WASHINGTON – For the first time ever, the race for the Democratic presidential nomination officially kicks off this Saturday in South Carolina, the state that resurrected then-candidate Joe Biden’s foundering presidential campaign in 2020 and put him on a footing to win his party’s nod and, eventually, the White House.

Unlike four years ago, President Biden now looks to South Carolina voters to cement his campaign as the overwhelming favorite, as opposed to rescuing it from near-oblivion.

At Biden’s urging, the Democratic National Committee rearranged the 2024 primary calendar and slotted South Carolina as the first contest of the campaign season, citing in part the state’s far more racially diverse electorate than the traditional first-in-the-nation states of Iowa and New Hampshire, which are overwhelmingly white. New Hampshire held a leadoff primary anyway in defiance of the DNC, but without the president’s or the national party’s backing and no delegates at stake, the contest amounted to little more than a non-binding beauty contest. Biden won New Hampshire by a sizable margin nonetheless after supporters mounted a write-in campaign on his behalf.

Challenging Biden on the South Carolina ballot are U.S. Rep. Dean Phillips of Minnesota and author Marianne Williamson.

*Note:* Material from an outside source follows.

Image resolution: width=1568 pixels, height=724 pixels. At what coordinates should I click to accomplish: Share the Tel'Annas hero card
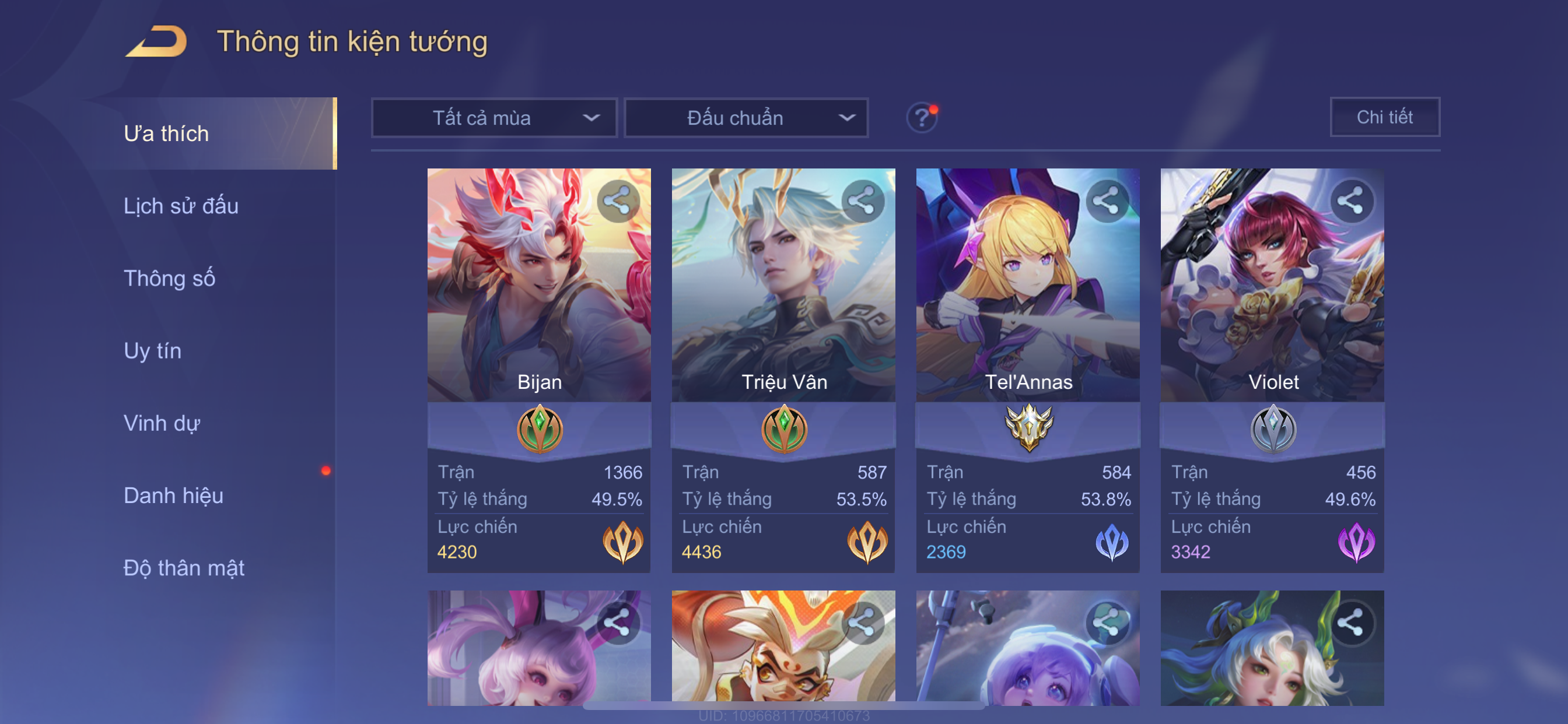tap(1107, 201)
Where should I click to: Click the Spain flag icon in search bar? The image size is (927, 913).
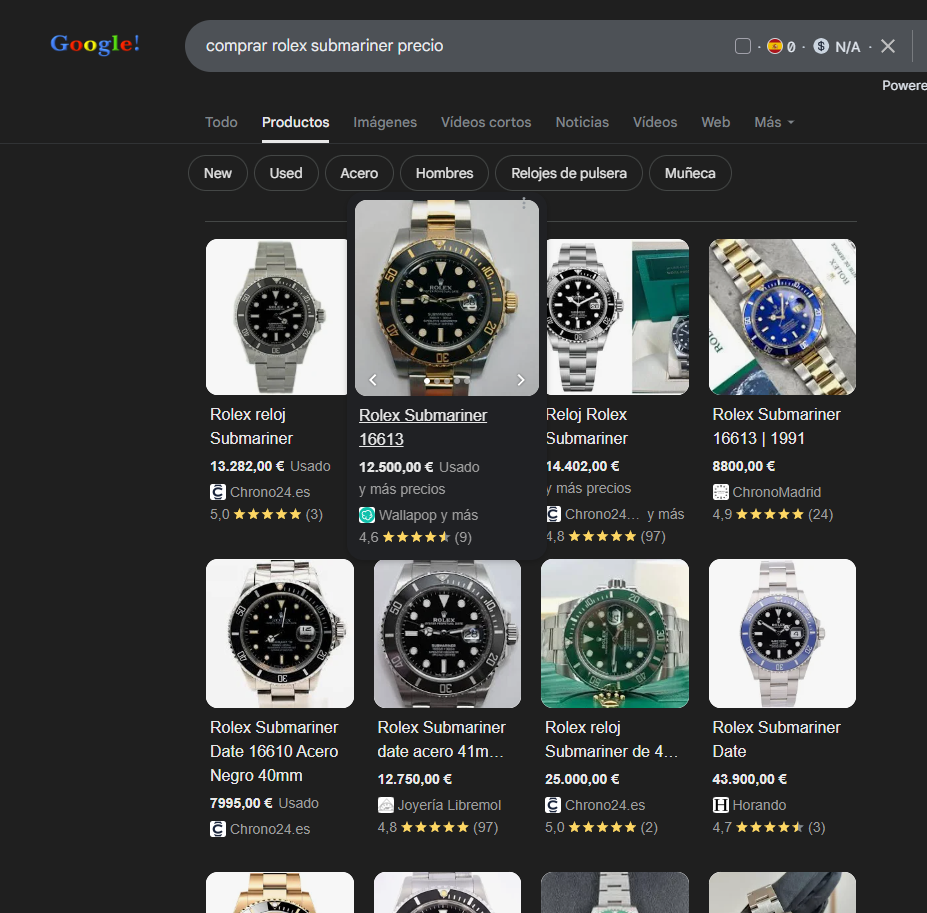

Phillips received about 20% of the vote in New Hampshire, while Williamson received about 4%. Williamson was part of the crowded 2020 field that included Biden, but she dropped out before the first contests.

The South Carolina primary will be the first opportunity this year for Democratic candidates to begin accumulating the nearly 2,000 delegates needed to clinch the party’s nomination.